Among the records that follow, find each line holding the word "will" and copy it.
▶
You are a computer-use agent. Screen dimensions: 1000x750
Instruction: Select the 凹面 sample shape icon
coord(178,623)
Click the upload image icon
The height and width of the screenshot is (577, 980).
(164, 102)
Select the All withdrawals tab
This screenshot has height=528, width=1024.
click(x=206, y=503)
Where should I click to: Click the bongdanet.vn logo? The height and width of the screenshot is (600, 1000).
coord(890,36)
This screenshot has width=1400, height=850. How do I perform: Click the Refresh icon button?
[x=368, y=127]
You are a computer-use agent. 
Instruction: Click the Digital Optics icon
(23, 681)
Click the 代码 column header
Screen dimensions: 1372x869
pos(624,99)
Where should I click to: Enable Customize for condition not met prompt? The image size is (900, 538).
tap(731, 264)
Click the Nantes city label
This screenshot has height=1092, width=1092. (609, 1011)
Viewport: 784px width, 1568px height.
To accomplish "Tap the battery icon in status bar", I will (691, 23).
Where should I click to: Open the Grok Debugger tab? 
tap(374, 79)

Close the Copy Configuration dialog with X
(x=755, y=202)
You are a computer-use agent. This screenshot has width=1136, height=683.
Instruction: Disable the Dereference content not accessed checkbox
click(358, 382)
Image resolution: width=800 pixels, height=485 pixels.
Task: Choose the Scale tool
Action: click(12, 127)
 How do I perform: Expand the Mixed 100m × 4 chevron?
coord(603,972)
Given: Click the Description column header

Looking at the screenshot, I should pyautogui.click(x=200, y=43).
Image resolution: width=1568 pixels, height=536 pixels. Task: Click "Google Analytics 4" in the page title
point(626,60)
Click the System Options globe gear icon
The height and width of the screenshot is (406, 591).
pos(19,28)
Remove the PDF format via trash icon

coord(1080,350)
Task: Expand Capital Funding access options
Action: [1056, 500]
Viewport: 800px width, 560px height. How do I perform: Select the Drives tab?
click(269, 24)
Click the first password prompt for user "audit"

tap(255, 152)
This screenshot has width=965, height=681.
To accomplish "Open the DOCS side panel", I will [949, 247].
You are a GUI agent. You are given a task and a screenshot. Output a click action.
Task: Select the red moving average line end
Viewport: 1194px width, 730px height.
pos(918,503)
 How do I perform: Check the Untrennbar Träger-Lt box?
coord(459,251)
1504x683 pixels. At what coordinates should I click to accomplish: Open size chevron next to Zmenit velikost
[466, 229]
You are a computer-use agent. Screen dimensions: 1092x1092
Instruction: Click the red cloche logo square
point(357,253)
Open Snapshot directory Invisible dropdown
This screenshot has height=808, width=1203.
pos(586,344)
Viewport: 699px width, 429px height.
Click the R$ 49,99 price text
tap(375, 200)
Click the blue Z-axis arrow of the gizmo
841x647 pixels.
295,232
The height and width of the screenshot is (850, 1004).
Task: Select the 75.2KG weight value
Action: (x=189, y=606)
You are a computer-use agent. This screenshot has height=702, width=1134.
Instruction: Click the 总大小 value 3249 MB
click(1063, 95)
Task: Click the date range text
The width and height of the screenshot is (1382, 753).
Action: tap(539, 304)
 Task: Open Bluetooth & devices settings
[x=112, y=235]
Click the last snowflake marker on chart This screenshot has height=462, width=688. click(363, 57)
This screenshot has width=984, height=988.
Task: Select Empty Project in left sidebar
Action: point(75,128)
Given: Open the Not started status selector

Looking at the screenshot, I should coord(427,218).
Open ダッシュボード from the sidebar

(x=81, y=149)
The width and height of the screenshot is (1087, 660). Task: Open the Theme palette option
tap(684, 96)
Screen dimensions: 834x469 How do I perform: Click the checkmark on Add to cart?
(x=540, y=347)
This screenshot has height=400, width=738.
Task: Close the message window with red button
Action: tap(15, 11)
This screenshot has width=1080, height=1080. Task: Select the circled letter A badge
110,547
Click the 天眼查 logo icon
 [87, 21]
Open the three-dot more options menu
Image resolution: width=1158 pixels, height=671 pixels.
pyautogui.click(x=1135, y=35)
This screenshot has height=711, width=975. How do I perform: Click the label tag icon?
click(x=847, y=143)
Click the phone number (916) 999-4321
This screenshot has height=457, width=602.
◀
◆ **EXERCISE OUTPUT**:
To accomplish "Tap the battery icon in status bar", I will (691, 23).
To accomplish "Open the DOCS side panel", I will [949, 247].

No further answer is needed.